Dataset items:
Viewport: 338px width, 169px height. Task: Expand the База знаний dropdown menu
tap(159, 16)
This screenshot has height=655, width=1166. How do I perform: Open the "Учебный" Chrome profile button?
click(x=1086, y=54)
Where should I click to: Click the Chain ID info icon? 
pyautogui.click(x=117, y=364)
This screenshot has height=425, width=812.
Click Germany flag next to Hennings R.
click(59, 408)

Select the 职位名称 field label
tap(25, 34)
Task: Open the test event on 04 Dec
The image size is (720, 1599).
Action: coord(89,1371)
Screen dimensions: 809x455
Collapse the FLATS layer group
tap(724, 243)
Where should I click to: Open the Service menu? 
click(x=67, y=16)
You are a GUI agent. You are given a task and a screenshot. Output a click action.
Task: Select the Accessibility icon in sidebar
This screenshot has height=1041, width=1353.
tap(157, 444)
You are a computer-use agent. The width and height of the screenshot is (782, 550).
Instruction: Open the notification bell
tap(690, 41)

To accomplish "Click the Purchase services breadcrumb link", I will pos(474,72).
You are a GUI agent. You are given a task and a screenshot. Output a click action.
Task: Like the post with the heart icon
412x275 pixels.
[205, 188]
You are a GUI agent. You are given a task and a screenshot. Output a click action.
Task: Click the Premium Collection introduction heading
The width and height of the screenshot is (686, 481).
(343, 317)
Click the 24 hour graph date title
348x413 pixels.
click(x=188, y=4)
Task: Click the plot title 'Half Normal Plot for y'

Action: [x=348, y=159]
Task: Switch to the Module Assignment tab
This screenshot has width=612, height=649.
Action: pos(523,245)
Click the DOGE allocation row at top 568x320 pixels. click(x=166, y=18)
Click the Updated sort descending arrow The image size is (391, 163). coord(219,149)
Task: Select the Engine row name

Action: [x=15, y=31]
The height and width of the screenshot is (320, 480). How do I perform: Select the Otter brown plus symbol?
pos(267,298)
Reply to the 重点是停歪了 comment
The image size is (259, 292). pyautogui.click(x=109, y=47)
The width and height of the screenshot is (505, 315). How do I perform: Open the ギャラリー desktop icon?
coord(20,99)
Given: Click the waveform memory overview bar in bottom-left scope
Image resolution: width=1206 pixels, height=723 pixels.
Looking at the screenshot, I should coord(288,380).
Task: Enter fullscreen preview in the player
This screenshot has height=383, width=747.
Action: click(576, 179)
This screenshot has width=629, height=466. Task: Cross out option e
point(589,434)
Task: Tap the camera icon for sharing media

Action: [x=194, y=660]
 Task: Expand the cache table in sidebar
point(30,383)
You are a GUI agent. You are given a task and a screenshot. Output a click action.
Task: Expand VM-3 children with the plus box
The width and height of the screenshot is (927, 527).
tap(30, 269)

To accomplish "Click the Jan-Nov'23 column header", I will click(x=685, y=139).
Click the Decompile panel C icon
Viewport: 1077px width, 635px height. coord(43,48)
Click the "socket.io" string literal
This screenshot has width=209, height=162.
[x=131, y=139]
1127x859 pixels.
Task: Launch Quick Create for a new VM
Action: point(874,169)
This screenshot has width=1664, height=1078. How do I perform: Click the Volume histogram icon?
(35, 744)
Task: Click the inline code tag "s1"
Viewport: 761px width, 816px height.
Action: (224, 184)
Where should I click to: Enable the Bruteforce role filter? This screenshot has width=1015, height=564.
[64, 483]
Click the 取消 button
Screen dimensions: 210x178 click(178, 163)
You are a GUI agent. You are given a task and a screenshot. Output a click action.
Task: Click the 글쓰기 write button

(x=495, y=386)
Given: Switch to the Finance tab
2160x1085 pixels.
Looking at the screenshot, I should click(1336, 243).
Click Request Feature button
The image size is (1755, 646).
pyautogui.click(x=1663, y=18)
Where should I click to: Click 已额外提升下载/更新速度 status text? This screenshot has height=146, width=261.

__What you need to do__
Please quote every one of the rows above, word for word.

__Exercise output__
Viewport: 338px width, 169px height. Task: Expand the База знаний dropdown menu
tap(159, 16)
This screenshot has height=655, width=1166. How do I perform: Open the "Учебный" Chrome profile button?
click(x=1086, y=54)
Where should I click to: Click the Chain ID info icon? 
pyautogui.click(x=117, y=364)
This screenshot has height=425, width=812.
Click Germany flag next to Hennings R.
click(59, 408)

Select the 职位名称 field label
tap(25, 34)
Task: Open the test event on 04 Dec
The image size is (720, 1599).
Action: coord(89,1371)
Screen dimensions: 809x455
Collapse the FLATS layer group
tap(724, 243)
Where should I click to: Open the Service menu? 
click(x=67, y=16)
You are a GUI agent. You are given a task and a screenshot. Output a click action.
Task: Select the Accessibility icon in sidebar
This screenshot has height=1041, width=1353.
tap(157, 444)
You are a computer-use agent. The width and height of the screenshot is (782, 550).
Instruction: Open the notification bell
tap(690, 41)

To accomplish "Click the Purchase services breadcrumb link", I will pos(474,72).
You are a GUI agent. You are given a task and a screenshot. Output a click action.
Task: Like the post with the heart icon
412x275 pixels.
[205, 188]
You are a GUI agent. You are given a task and a screenshot. Output a click action.
Task: Click the Premium Collection introduction heading
The width and height of the screenshot is (686, 481).
(343, 317)
Click the 24 hour graph date title
348x413 pixels.
click(x=188, y=4)
Task: Click the plot title 'Half Normal Plot for y'

Action: [x=348, y=159]
Task: Switch to the Module Assignment tab
This screenshot has width=612, height=649.
Action: pos(523,245)
Click the DOGE allocation row at top 568x320 pixels. click(x=166, y=18)
Click the Updated sort descending arrow The image size is (391, 163). coord(219,149)
Task: Select the Engine row name

Action: [x=15, y=31]
The height and width of the screenshot is (320, 480). How do I perform: Select the Otter brown plus symbol?
pos(267,298)
Reply to the 重点是停歪了 comment
The image size is (259, 292). pyautogui.click(x=109, y=47)
The width and height of the screenshot is (505, 315). How do I perform: Open the ギャラリー desktop icon?
coord(20,99)
Given: Click the waveform memory overview bar in bottom-left scope
Image resolution: width=1206 pixels, height=723 pixels.
Looking at the screenshot, I should coord(288,380).
Task: Enter fullscreen preview in the player
This screenshot has height=383, width=747.
Action: click(576, 179)
This screenshot has width=629, height=466. Task: Cross out option e
point(589,434)
Task: Tap the camera icon for sharing media

Action: [x=194, y=660]
 Task: Expand the cache table in sidebar
point(30,383)
You are a GUI agent. You are given a task and a screenshot. Output a click action.
Task: Expand VM-3 children with the plus box
The width and height of the screenshot is (927, 527).
tap(30, 269)

To accomplish "Click the Jan-Nov'23 column header", I will click(x=685, y=139).
Click the Decompile panel C icon
Viewport: 1077px width, 635px height. coord(43,48)
Click the "socket.io" string literal
This screenshot has width=209, height=162.
[x=131, y=139]
1127x859 pixels.
Task: Launch Quick Create for a new VM
Action: point(874,169)
This screenshot has width=1664, height=1078. How do I perform: Click the Volume histogram icon?
(35, 744)
Task: Click the inline code tag "s1"
Viewport: 761px width, 816px height.
Action: (224, 184)
Where should I click to: Enable the Bruteforce role filter? This screenshot has width=1015, height=564.
[64, 483]
Click the 取消 button
Screen dimensions: 210x178 click(178, 163)
You are a GUI agent. You are given a task and a screenshot. Output a click action.
Task: Click the 글쓰기 write button

(x=495, y=386)
Given: Switch to the Finance tab
2160x1085 pixels.
Looking at the screenshot, I should click(1336, 243).
Click Request Feature button
The image size is (1755, 646).
pyautogui.click(x=1663, y=18)
Where should I click to: Click 已额外提升下载/更新速度 status text? This screenshot has height=146, width=261.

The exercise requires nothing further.